Talking therapies are just one option prescribed to treat a variety of mental health conditions. The type of talking therapy recommended for any one individual however, is based on the patient’s diagnosis and the severity of their condition, or conditions. Very often, therapy needs to be accompanied by medication in the form of an anti-depressant, anti-psychotic, anti-anxiety or mood stabilising drug, but sometimes medication may not be needed at all. But what exactly are “talking therapies” and how do you know you are accessing the right one?
The most common, and most often recommended of talking therapies is Cognitive Behavioural Therapy (CBT). CBT is a form of psychotherapy which addresses the way we think and the way we act when faced with problems. It concentrates on here and now life challenges and encourages changes in thinking patterns and behaviours. It is used in the treatment of a wide variety of conditions including depression, anxiety, panic disorders, phobias and stress. For more information see our website page on CBT.
Interpersonal Therapy (ITP) focuses on relationship conflicts and how they affect feelings of self-worth. It is used in the treatment of depression and aims to help patients find ways of coping with their current problems rather than examining deeply rooted causes of symptoms. After a short course of interpersonal therapy, usually 8 to 12 weeks, the patient should understand about the nature of depression, recognise the issues that might trigger another episode and have strategies to resolve them. Interpersonal therapy can also be used as a maintenance tool over several years.
Brief Dynamic Interpersonal Therapy (DIT), sometimes known as psychoanalytic psychotherapy, was developed for treating depression but also helps with emotional and relationship problems. It is usually used where a patient has not responded to CBT, or where they choose a psychodynamic approach. It gives the patient time to think and talk about the feelings they have about themselves and others based on both current and past events and how they are affecting their emotions and behaviour.
Cognitive Analytic Therapy (CAT) looks at the way a person thinks, feels and acts, and the events and relationships that underlie these experiences. It brings together ideas from different therapies into one effective therapy. It is tailored to a person’s individual needs and to their own manageable goals for change and is useful for depression and anxiety. It is a time-limited therapy – typically 16 sessions of treatment
Dialectical Behaviour Therapy (DBT) is a form of psychotherapy that combines standard cognitive behavioural techniques, reality-testing and mindfulness. It is very useful for a variety of psychological problems, and particularly for borderline personality disorders.
Counselling differs from the therapies listed above in that it aims to help the patient identify their problem clearly and to come up with their own answers.

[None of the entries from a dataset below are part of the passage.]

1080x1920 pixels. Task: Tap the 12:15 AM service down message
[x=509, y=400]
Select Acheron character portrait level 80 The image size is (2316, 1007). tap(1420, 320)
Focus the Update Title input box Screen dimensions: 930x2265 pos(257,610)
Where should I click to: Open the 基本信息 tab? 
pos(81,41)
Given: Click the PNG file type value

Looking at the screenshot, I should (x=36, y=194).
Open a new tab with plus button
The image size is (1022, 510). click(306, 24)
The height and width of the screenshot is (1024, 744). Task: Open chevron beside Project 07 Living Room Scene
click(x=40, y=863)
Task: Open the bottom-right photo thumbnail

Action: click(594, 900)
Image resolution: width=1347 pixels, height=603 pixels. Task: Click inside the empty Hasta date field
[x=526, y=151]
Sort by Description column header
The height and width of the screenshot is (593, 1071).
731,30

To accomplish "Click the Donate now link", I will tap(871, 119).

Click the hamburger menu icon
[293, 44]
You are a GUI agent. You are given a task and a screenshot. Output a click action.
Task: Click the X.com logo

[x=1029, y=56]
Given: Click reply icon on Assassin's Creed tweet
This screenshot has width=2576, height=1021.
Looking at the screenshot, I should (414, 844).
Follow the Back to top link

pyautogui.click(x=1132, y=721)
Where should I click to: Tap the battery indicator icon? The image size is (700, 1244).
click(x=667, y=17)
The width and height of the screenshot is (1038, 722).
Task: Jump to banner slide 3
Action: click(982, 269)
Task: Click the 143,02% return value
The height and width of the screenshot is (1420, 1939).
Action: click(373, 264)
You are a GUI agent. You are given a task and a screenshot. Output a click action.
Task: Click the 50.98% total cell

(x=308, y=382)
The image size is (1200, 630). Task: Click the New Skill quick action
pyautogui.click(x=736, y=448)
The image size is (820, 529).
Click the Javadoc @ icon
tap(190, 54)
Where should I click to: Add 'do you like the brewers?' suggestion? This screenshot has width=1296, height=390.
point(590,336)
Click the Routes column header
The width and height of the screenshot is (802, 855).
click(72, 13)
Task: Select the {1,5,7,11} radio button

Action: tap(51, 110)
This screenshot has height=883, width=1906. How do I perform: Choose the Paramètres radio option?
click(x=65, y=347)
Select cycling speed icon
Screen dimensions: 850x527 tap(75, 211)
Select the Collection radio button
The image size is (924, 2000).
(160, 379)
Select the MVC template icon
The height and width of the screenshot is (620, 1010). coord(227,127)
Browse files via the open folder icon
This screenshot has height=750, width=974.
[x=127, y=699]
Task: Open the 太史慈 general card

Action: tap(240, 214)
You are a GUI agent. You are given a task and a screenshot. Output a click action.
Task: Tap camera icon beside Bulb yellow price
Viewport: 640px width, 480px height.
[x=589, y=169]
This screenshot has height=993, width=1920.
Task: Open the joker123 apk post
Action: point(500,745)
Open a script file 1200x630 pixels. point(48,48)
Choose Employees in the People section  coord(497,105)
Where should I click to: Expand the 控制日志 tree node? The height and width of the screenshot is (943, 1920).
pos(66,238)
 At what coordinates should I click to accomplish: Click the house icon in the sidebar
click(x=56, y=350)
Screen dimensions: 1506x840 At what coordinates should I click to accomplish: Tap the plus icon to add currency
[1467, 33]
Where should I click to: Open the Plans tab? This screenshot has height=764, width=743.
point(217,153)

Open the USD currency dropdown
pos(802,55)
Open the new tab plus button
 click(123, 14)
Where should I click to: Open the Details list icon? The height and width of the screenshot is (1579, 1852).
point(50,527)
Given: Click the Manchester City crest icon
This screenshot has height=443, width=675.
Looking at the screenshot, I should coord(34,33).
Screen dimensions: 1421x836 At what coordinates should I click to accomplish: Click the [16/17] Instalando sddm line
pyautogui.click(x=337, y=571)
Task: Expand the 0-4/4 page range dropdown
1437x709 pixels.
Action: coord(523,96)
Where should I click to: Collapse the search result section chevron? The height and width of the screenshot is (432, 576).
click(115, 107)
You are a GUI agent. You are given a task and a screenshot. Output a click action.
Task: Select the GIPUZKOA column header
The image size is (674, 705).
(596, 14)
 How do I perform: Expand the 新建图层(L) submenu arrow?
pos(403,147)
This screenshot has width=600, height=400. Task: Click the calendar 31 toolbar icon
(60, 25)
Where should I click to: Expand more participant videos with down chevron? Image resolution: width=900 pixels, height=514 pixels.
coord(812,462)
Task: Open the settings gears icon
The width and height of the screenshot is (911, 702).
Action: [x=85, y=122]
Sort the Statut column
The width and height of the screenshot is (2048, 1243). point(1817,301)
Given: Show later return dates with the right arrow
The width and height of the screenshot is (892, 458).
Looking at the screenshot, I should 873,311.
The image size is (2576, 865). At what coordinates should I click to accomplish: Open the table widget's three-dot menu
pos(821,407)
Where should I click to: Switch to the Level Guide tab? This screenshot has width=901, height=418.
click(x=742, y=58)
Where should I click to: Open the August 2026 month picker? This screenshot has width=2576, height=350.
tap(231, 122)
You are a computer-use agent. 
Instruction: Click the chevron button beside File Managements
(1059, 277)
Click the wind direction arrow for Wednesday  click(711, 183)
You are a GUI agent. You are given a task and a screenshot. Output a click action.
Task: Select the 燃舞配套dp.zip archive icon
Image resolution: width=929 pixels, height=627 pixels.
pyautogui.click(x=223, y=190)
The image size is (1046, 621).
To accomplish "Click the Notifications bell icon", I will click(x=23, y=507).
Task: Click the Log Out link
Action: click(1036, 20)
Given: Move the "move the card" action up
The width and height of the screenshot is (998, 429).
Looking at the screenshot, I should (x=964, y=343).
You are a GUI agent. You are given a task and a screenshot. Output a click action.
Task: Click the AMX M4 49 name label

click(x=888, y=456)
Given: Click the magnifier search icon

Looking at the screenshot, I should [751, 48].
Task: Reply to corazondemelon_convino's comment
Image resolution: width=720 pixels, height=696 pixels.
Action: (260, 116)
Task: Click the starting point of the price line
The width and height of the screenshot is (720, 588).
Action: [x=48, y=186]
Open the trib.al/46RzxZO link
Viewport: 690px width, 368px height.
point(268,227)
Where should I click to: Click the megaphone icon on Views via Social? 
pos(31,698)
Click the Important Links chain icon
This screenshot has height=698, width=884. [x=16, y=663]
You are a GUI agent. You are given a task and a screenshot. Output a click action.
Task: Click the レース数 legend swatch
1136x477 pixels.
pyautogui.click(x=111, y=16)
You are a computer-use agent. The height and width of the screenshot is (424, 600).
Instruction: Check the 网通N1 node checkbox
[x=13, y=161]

It is used to help cope with difficult events but does not aim to change the way you think or act in the same way as psychodynamic therapies.
Mindfulness therapies combine talking therapy with some form of meditation. It is particularly useful for patients suffering from stress. It is sometimes recommended to prevent the reoccurrence of depression.
In order to ensure that the correct therapy is undertaken, it is important to ensure that a diagnosis is undertaken accurately. In many cases a GP is able to make this diagnosis, but where there are severe symptoms or other complex illnesses involved, an assessment from a psychiatrist may be necessary. Dr Winbow and Prof Hale have many years’ experience in diagnosing and treating mental health conditions, including the use of talking therapies. Please get in touch to find out more on how Private Psychiatry is able to help you or a loved one back to full mental health.
A 36 year old female patient was referred to us for low self-esteem, self-destructive behaviour and interpersonal relationship difficulties. She had many unconscious conflicts from early childhood with emotional and physical abuse from her father. Every relationship, which was progressing well, she unconsciously destroyed and this was associated with marked anger towards her father and men in general. She received brief psychoanalytic psychotherapy for 20 weekly sessions and gained insight. Her behaviour and self-esteem improved and she was then able to have a more stable relationship with the opposite sex.
A man of 28 years was referred with a phobia of public speaking and a fear of authority figures. He was very shy of the opposite sex and lacked confidence and self-esteem. He had always been an anxious personality and found social situations very difficult. He was diagnosed as having a social anxiety disorder and had a negative attitude about life in general. He received 12 sessions of individual cognitive behavioural therapy which boosted his self-confidence and gave him a positive attitude about the future. He was then able to have a stable relationship with a girl, which helped his social phobia considerably.